Quand tu as rencontré quelqu’un en soirée

Le coup de foudre entre deux shots : La romance nocturne d’Arctic Monkeys

Rencontrer quelqu’un en soirée, c’est un sport de haut niveau. Il faut réussir à s’entendre malgré les basses qui font vibrer les murs, ignorer les potes qui passent en hurlant, et essayer d’avoir l’air intéressant alors que tu tiens ton gobelet en plastique comme une bouée de sauvetage. C’est un mélange de vulnérabilité et d’excitation. On se teste, on cherche l’approbation dans les yeux de l’autre, et soudain, on a l’impression d’être les deux seules personnes lucides dans une pièce remplie de fantômes dansants.

Et pour illustrer cette parenthèse enchantée, ‘No. 1 Party Anthem’ est un titre au nom délicieusement ironique.

Contrairement à ce que son nom suggère, ce n’est pas un banger pour dancefloor, mais une ballade mélancolique et cinématographique.

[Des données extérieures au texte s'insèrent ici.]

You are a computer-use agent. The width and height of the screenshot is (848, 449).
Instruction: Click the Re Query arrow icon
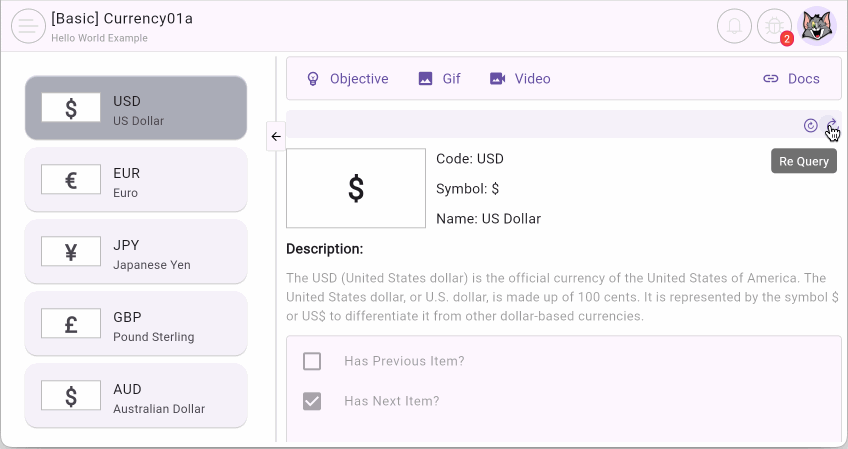pyautogui.click(x=831, y=125)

Alex Turner y chante avec une précision chirurgicale cet espoir de fin de nuit, quand on cherche ‘the one’ dans le flou des projecteurs. Le piano traînant et les guitares pleines de réverbe traduisent parfaitement cet état de semi-ivresse où tout devient plus intense. C’est la musique qui joue dans ta tête quand tu réalises que tu es en train de tomber sous le charme de quelqu’un alors qu’autour de vous, la fête continue de s’écrouler.